--- Data to examine Enclosed Below ---

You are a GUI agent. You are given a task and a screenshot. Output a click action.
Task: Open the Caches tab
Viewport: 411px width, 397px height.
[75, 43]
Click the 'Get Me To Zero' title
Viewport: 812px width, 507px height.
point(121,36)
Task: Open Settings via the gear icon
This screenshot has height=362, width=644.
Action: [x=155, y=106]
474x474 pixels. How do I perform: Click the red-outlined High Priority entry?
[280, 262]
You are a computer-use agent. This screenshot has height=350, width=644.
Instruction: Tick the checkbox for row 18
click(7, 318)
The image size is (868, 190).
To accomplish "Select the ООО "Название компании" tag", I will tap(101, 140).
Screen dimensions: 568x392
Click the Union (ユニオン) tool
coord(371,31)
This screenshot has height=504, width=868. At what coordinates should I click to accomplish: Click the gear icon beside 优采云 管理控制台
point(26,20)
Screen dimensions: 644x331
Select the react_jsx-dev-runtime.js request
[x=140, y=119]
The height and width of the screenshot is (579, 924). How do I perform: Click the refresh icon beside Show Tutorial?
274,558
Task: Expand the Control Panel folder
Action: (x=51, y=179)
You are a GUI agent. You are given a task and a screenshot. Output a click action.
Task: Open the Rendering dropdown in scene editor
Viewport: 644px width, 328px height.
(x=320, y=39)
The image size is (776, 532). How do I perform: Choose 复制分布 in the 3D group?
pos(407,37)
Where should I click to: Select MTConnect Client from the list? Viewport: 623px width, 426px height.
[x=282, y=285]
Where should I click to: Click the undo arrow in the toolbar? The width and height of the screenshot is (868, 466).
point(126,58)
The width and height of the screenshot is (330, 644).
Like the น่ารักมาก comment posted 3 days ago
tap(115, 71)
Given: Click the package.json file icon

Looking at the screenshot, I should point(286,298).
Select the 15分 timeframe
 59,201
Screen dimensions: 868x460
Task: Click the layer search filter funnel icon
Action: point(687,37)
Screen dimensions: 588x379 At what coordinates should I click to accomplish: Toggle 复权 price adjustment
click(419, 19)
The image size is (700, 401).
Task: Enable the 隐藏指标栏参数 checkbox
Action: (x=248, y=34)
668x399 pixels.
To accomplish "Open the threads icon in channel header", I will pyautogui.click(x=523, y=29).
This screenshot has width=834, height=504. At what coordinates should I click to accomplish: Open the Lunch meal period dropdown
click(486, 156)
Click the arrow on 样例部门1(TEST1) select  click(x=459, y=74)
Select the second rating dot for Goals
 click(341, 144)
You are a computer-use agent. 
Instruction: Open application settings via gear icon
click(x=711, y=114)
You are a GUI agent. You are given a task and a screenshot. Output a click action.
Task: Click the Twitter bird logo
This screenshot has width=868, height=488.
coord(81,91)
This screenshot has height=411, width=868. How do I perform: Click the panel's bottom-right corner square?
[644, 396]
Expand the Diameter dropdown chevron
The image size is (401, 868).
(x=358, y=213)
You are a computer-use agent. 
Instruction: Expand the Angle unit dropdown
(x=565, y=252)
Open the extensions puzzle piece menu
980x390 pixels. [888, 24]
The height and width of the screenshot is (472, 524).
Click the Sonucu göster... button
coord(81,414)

--- End of Enclosed Data to examine ---

What you have to do
Everything in the listing should be transcribed exactly.

Response area
You are a GUI agent. You are given a task and a screenshot. Output a click action.
Task: Open the Caches tab
Viewport: 411px width, 397px height.
[75, 43]
Click the 'Get Me To Zero' title
Viewport: 812px width, 507px height.
point(121,36)
Task: Open Settings via the gear icon
This screenshot has height=362, width=644.
Action: [x=155, y=106]
474x474 pixels. How do I perform: Click the red-outlined High Priority entry?
[280, 262]
You are a computer-use agent. This screenshot has height=350, width=644.
Instruction: Tick the checkbox for row 18
click(7, 318)
The image size is (868, 190).
To accomplish "Select the ООО "Название компании" tag", I will tap(101, 140).
Screen dimensions: 568x392
Click the Union (ユニオン) tool
coord(371,31)
This screenshot has height=504, width=868. At what coordinates should I click to accomplish: Click the gear icon beside 优采云 管理控制台
point(26,20)
Screen dimensions: 644x331
Select the react_jsx-dev-runtime.js request
[x=140, y=119]
The height and width of the screenshot is (579, 924). How do I perform: Click the refresh icon beside Show Tutorial?
274,558
Task: Expand the Control Panel folder
Action: (x=51, y=179)
You are a GUI agent. You are given a task and a screenshot. Output a click action.
Task: Open the Rendering dropdown in scene editor
Viewport: 644px width, 328px height.
(x=320, y=39)
The image size is (776, 532). How do I perform: Choose 复制分布 in the 3D group?
pos(407,37)
Where should I click to: Select MTConnect Client from the list? Viewport: 623px width, 426px height.
[x=282, y=285]
Where should I click to: Click the undo arrow in the toolbar? The width and height of the screenshot is (868, 466).
point(126,58)
The width and height of the screenshot is (330, 644).
Like the น่ารักมาก comment posted 3 days ago
tap(115, 71)
Given: Click the package.json file icon

Looking at the screenshot, I should point(286,298).
Select the 15分 timeframe
 59,201
Screen dimensions: 868x460
Task: Click the layer search filter funnel icon
Action: point(687,37)
Screen dimensions: 588x379 At what coordinates should I click to accomplish: Toggle 复权 price adjustment
click(419, 19)
The image size is (700, 401).
Task: Enable the 隐藏指标栏参数 checkbox
Action: (x=248, y=34)
668x399 pixels.
To accomplish "Open the threads icon in channel header", I will pyautogui.click(x=523, y=29).
This screenshot has width=834, height=504. At what coordinates should I click to accomplish: Open the Lunch meal period dropdown
click(486, 156)
Click the arrow on 样例部门1(TEST1) select  click(x=459, y=74)
Select the second rating dot for Goals
 click(341, 144)
You are a computer-use agent. 
Instruction: Open application settings via gear icon
click(x=711, y=114)
You are a GUI agent. You are given a task and a screenshot. Output a click action.
Task: Click the Twitter bird logo
This screenshot has width=868, height=488.
coord(81,91)
This screenshot has height=411, width=868. How do I perform: Click the panel's bottom-right corner square?
[644, 396]
Expand the Diameter dropdown chevron
The image size is (401, 868).
(x=358, y=213)
You are a computer-use agent. 
Instruction: Expand the Angle unit dropdown
(x=565, y=252)
Open the extensions puzzle piece menu
980x390 pixels. [888, 24]
The height and width of the screenshot is (472, 524).
Click the Sonucu göster... button
coord(81,414)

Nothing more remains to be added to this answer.